WRITTEN TASK: Arrange every row below as a numbered list, leaving out any blank lines.

STORED ROWS:

........

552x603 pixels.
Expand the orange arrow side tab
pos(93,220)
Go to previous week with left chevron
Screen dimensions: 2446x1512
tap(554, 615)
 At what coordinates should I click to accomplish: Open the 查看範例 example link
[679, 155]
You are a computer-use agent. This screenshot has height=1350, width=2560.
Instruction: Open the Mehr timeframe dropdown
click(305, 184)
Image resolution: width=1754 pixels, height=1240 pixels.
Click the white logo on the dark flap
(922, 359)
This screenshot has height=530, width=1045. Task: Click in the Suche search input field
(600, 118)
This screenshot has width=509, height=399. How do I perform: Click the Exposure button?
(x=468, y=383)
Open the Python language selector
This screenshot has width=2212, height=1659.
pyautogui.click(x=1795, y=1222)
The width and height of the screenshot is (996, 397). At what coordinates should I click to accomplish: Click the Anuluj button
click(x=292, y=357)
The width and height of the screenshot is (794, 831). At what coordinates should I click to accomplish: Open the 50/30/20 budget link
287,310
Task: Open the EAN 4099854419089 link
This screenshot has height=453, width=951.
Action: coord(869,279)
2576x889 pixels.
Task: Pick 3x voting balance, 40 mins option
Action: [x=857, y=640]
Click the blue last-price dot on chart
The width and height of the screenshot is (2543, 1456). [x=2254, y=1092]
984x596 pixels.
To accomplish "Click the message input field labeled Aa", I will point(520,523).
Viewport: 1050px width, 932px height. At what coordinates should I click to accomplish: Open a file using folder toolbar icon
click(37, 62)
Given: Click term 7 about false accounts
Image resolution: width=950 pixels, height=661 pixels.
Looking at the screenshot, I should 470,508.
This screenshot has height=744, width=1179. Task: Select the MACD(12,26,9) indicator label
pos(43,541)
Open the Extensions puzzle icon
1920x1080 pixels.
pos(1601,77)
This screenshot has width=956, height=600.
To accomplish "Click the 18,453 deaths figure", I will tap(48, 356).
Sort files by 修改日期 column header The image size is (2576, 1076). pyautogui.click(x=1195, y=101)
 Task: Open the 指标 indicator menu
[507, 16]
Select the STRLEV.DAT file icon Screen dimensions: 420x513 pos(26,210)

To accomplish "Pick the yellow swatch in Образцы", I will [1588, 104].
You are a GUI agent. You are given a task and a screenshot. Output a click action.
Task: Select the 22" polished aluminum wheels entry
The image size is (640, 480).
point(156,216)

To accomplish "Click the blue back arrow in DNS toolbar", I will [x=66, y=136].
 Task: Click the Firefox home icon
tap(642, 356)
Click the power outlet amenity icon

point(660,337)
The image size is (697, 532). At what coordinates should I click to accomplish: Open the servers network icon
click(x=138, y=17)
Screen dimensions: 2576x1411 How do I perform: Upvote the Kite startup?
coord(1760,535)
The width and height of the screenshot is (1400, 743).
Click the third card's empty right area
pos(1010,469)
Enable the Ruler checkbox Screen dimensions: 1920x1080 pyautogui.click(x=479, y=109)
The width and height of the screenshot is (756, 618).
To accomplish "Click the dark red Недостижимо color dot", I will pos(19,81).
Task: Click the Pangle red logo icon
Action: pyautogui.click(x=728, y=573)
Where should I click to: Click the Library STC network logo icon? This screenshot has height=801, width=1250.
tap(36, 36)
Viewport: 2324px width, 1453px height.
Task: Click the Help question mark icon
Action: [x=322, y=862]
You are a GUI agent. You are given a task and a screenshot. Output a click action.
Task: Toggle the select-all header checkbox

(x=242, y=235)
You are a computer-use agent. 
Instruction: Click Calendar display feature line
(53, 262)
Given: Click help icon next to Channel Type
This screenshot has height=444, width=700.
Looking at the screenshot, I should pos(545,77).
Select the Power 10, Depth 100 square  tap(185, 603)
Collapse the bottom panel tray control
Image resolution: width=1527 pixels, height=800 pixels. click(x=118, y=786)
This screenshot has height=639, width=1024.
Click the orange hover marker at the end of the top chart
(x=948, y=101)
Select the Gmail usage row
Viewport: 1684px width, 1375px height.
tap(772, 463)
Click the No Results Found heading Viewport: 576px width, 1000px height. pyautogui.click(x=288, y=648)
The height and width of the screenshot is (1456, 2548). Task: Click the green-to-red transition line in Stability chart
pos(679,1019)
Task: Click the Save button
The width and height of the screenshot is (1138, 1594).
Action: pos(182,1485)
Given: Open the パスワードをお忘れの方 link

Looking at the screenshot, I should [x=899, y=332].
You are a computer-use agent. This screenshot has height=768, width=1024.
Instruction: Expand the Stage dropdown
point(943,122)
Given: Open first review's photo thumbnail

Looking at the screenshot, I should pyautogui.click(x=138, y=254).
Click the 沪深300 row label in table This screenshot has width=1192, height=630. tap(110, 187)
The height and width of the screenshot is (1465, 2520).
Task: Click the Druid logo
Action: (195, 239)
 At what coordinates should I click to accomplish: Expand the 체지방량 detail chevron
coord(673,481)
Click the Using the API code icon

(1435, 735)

........

PROBLEM SOLUTION:
1. 552x603 pixels.
2. Expand the orange arrow side tab
3. pos(93,220)
4. Go to previous week with left chevron
5. Screen dimensions: 2446x1512
6. tap(554, 615)
7.  At what coordinates should I click to accomplish: Open the 查看範例 example link
8. [679, 155]
9. You are a computer-use agent. This screenshot has height=1350, width=2560.
10. Instruction: Open the Mehr timeframe dropdown
11. click(305, 184)
12. Image resolution: width=1754 pixels, height=1240 pixels.
13. Click the white logo on the dark flap
14. (922, 359)
15. This screenshot has height=530, width=1045. Task: Click in the Suche search input field
16. (600, 118)
17. This screenshot has width=509, height=399. How do I perform: Click the Exposure button?
18. (x=468, y=383)
19. Open the Python language selector
20. This screenshot has width=2212, height=1659.
21. pyautogui.click(x=1795, y=1222)
22. The width and height of the screenshot is (996, 397). At what coordinates should I click to accomplish: Click the Anuluj button
23. click(x=292, y=357)
24. The width and height of the screenshot is (794, 831). At what coordinates should I click to accomplish: Open the 50/30/20 budget link
25. 287,310
26. Task: Open the EAN 4099854419089 link
27. This screenshot has height=453, width=951.
28. Action: coord(869,279)
29. 2576x889 pixels.
30. Task: Pick 3x voting balance, 40 mins option
31. Action: [x=857, y=640]
32. Click the blue last-price dot on chart
33. The width and height of the screenshot is (2543, 1456). [x=2254, y=1092]
34. 984x596 pixels.
35. To accomplish "Click the message input field labeled Aa", I will point(520,523).
36. Viewport: 1050px width, 932px height. At what coordinates should I click to accomplish: Open a file using folder toolbar icon
37. click(37, 62)
38. Given: Click term 7 about false accounts
39. Image resolution: width=950 pixels, height=661 pixels.
40. Looking at the screenshot, I should 470,508.
41. This screenshot has height=744, width=1179. Task: Select the MACD(12,26,9) indicator label
42. pos(43,541)
43. Open the Extensions puzzle icon
44. 1920x1080 pixels.
45. pos(1601,77)
46. This screenshot has width=956, height=600.
47. To accomplish "Click the 18,453 deaths figure", I will tap(48, 356).
48. Sort files by 修改日期 column header The image size is (2576, 1076). pyautogui.click(x=1195, y=101)
49.  Task: Open the 指标 indicator menu
50. [507, 16]
51. Select the STRLEV.DAT file icon Screen dimensions: 420x513 pos(26,210)
52. To accomplish "Pick the yellow swatch in Образцы", I will [1588, 104].
53. You are a GUI agent. You are given a task and a screenshot. Output a click action.
54. Task: Select the 22" polished aluminum wheels entry
55. The image size is (640, 480).
56. point(156,216)
57. To accomplish "Click the blue back arrow in DNS toolbar", I will [x=66, y=136].
58.  Task: Click the Firefox home icon
59. tap(642, 356)
60. Click the power outlet amenity icon
61. point(660,337)
62. The image size is (697, 532). At what coordinates should I click to accomplish: Open the servers network icon
63. click(x=138, y=17)
64. Screen dimensions: 2576x1411 How do I perform: Upvote the Kite startup?
65. coord(1760,535)
66. The width and height of the screenshot is (1400, 743).
67. Click the third card's empty right area
68. pos(1010,469)
69. Enable the Ruler checkbox Screen dimensions: 1920x1080 pyautogui.click(x=479, y=109)
70. The width and height of the screenshot is (756, 618).
71. To accomplish "Click the dark red Недостижимо color dot", I will pos(19,81).
72. Task: Click the Pangle red logo icon
73. Action: pyautogui.click(x=728, y=573)
74. Where should I click to: Click the Library STC network logo icon? This screenshot has height=801, width=1250.
75. tap(36, 36)
76. Viewport: 2324px width, 1453px height.
77. Task: Click the Help question mark icon
78. Action: [x=322, y=862]
79. You are a GUI agent. You are given a task and a screenshot. Output a click action.
80. Task: Toggle the select-all header checkbox
81. (x=242, y=235)
82. You are a computer-use agent. 
83. Instruction: Click Calendar display feature line
84. (53, 262)
85. Given: Click help icon next to Channel Type
86. This screenshot has height=444, width=700.
87. Looking at the screenshot, I should pos(545,77).
88. Select the Power 10, Depth 100 square  tap(185, 603)
89. Collapse the bottom panel tray control
90. Image resolution: width=1527 pixels, height=800 pixels. click(x=118, y=786)
91. This screenshot has height=639, width=1024.
92. Click the orange hover marker at the end of the top chart
93. (x=948, y=101)
94. Select the Gmail usage row
95. Viewport: 1684px width, 1375px height.
96. tap(772, 463)
97. Click the No Results Found heading Viewport: 576px width, 1000px height. pyautogui.click(x=288, y=648)
98. The height and width of the screenshot is (1456, 2548). Task: Click the green-to-red transition line in Stability chart
99. pos(679,1019)
100. Task: Click the Save button
101. The width and height of the screenshot is (1138, 1594).
102. Action: pos(182,1485)
103. Given: Open the パスワードをお忘れの方 link
104. Looking at the screenshot, I should [x=899, y=332].
105. You are a computer-use agent. This screenshot has height=768, width=1024.
106. Instruction: Expand the Stage dropdown
107. point(943,122)
108. Given: Open first review's photo thumbnail
109. Looking at the screenshot, I should pyautogui.click(x=138, y=254).
110. Click the 沪深300 row label in table This screenshot has width=1192, height=630. tap(110, 187)
111. The height and width of the screenshot is (1465, 2520).
112. Task: Click the Druid logo
113. Action: (195, 239)
114.  At what coordinates should I click to accomplish: Expand the 체지방량 detail chevron
115. coord(673,481)
116. Click the Using the API code icon
117. (1435, 735)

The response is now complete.